**Exercise goal**
Change every "Where should I click to:" in the records below to "Where do I click to:", and leave everything else as it stands.

**Input data**
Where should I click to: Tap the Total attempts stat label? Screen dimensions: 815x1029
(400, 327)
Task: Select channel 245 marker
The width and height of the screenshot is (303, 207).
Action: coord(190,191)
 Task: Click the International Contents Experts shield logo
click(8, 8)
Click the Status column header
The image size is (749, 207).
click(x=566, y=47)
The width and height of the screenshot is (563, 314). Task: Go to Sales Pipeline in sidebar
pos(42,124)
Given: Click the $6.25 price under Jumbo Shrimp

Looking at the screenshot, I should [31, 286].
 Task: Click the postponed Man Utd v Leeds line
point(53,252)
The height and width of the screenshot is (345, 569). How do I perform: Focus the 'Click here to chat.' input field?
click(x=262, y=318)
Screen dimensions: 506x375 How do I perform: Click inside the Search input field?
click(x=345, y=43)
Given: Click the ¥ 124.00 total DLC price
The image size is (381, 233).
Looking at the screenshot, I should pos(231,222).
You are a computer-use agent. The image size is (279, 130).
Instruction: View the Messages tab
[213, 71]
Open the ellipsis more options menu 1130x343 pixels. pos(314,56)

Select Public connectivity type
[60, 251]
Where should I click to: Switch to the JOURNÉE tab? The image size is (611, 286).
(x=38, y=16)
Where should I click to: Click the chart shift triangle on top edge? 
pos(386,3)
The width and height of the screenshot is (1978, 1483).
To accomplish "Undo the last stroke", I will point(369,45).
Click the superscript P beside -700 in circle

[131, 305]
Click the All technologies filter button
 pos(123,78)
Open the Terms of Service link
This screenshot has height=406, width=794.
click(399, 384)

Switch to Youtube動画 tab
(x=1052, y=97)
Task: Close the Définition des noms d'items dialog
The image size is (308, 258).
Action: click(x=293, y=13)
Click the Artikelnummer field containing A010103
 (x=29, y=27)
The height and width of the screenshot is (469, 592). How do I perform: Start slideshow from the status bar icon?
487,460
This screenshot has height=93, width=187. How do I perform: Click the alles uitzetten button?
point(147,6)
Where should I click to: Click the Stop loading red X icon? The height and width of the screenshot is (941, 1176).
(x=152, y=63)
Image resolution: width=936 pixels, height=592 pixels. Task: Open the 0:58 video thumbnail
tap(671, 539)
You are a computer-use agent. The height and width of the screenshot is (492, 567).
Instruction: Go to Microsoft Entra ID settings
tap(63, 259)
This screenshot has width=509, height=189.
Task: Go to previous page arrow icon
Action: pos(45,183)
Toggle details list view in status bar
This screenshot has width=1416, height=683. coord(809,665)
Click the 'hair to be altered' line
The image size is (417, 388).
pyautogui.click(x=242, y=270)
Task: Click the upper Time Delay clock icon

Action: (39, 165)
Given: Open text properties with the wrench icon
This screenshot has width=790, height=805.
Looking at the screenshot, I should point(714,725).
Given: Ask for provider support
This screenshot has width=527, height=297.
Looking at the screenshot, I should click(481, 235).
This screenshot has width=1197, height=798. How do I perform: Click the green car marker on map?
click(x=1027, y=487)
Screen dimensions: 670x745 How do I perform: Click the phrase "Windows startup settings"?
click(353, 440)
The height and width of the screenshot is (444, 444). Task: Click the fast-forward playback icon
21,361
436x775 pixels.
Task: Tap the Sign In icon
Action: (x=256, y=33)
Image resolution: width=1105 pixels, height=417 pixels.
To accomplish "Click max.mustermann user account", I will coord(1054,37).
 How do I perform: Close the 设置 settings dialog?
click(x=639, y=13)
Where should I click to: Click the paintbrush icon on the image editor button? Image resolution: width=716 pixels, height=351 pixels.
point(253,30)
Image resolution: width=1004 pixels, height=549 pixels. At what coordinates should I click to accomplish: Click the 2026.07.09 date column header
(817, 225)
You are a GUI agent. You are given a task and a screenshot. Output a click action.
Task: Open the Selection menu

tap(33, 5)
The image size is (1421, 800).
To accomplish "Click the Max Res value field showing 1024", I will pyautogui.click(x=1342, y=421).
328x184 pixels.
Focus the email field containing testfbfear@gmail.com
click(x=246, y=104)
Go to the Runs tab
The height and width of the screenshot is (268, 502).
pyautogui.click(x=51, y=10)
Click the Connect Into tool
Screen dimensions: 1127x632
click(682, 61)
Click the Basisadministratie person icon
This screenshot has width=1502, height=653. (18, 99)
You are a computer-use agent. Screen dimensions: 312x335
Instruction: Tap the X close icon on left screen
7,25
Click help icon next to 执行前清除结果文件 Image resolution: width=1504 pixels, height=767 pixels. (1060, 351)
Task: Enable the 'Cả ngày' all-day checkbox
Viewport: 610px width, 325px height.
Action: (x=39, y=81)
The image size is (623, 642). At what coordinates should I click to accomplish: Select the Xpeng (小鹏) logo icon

**Answer to the exercise**
Where do I click to: Tap the Total attempts stat label? Screen dimensions: 815x1029
(400, 327)
Task: Select channel 245 marker
The width and height of the screenshot is (303, 207).
Action: coord(190,191)
 Task: Click the International Contents Experts shield logo
click(8, 8)
Click the Status column header
The image size is (749, 207).
click(x=566, y=47)
The width and height of the screenshot is (563, 314). Task: Go to Sales Pipeline in sidebar
pos(42,124)
Given: Click the $6.25 price under Jumbo Shrimp

Looking at the screenshot, I should [31, 286].
 Task: Click the postponed Man Utd v Leeds line
point(53,252)
The height and width of the screenshot is (345, 569). How do I perform: Focus the 'Click here to chat.' input field?
click(x=262, y=318)
Screen dimensions: 506x375 How do I perform: Click inside the Search input field?
click(x=345, y=43)
Given: Click the ¥ 124.00 total DLC price
The image size is (381, 233).
Looking at the screenshot, I should pos(231,222).
You are a computer-use agent. The image size is (279, 130).
Instruction: View the Messages tab
[213, 71]
Open the ellipsis more options menu 1130x343 pixels. pos(314,56)

Select Public connectivity type
[60, 251]
Where do I click to: Switch to the JOURNÉE tab? The image size is (611, 286).
(x=38, y=16)
Where do I click to: Click the chart shift triangle on top edge? 
pos(386,3)
The width and height of the screenshot is (1978, 1483).
To accomplish "Undo the last stroke", I will point(369,45).
Click the superscript P beside -700 in circle

[131, 305]
Click the All technologies filter button
 pos(123,78)
Open the Terms of Service link
This screenshot has height=406, width=794.
click(399, 384)

Switch to Youtube動画 tab
(x=1052, y=97)
Task: Close the Définition des noms d'items dialog
The image size is (308, 258).
Action: click(x=293, y=13)
Click the Artikelnummer field containing A010103
 (x=29, y=27)
The height and width of the screenshot is (469, 592). How do I perform: Start slideshow from the status bar icon?
487,460
This screenshot has height=93, width=187. How do I perform: Click the alles uitzetten button?
point(147,6)
Where do I click to: Click the Stop loading red X icon? The height and width of the screenshot is (941, 1176).
(x=152, y=63)
Image resolution: width=936 pixels, height=592 pixels. Task: Open the 0:58 video thumbnail
tap(671, 539)
You are a computer-use agent. The height and width of the screenshot is (492, 567).
Instruction: Go to Microsoft Entra ID settings
tap(63, 259)
This screenshot has width=509, height=189.
Task: Go to previous page arrow icon
Action: pos(45,183)
Toggle details list view in status bar
This screenshot has width=1416, height=683. coord(809,665)
Click the 'hair to be altered' line
The image size is (417, 388).
pyautogui.click(x=242, y=270)
Task: Click the upper Time Delay clock icon

Action: (39, 165)
Given: Open text properties with the wrench icon
This screenshot has width=790, height=805.
Looking at the screenshot, I should point(714,725).
Given: Ask for provider support
This screenshot has width=527, height=297.
Looking at the screenshot, I should click(481, 235).
This screenshot has width=1197, height=798. How do I perform: Click the green car marker on map?
click(x=1027, y=487)
Screen dimensions: 670x745 How do I perform: Click the phrase "Windows startup settings"?
click(353, 440)
The height and width of the screenshot is (444, 444). Task: Click the fast-forward playback icon
21,361
436x775 pixels.
Task: Tap the Sign In icon
Action: (x=256, y=33)
Image resolution: width=1105 pixels, height=417 pixels.
To accomplish "Click max.mustermann user account", I will coord(1054,37).
 How do I perform: Close the 设置 settings dialog?
click(x=639, y=13)
Where do I click to: Click the paintbrush icon on the image editor button? Image resolution: width=716 pixels, height=351 pixels.
point(253,30)
Image resolution: width=1004 pixels, height=549 pixels. At what coordinates should I click to accomplish: Click the 2026.07.09 date column header
(817, 225)
You are a GUI agent. You are given a task and a screenshot. Output a click action.
Task: Open the Selection menu

tap(33, 5)
The image size is (1421, 800).
To accomplish "Click the Max Res value field showing 1024", I will pyautogui.click(x=1342, y=421).
328x184 pixels.
Focus the email field containing testfbfear@gmail.com
click(x=246, y=104)
Go to the Runs tab
The height and width of the screenshot is (268, 502).
pyautogui.click(x=51, y=10)
Click the Connect Into tool
Screen dimensions: 1127x632
click(682, 61)
Click the Basisadministratie person icon
This screenshot has width=1502, height=653. (18, 99)
You are a computer-use agent. Screen dimensions: 312x335
Instruction: Tap the X close icon on left screen
7,25
Click help icon next to 执行前清除结果文件 Image resolution: width=1504 pixels, height=767 pixels. (1060, 351)
Task: Enable the 'Cả ngày' all-day checkbox
Viewport: 610px width, 325px height.
Action: (x=39, y=81)
The image size is (623, 642). At what coordinates should I click to accomplish: Select the Xpeng (小鹏) logo icon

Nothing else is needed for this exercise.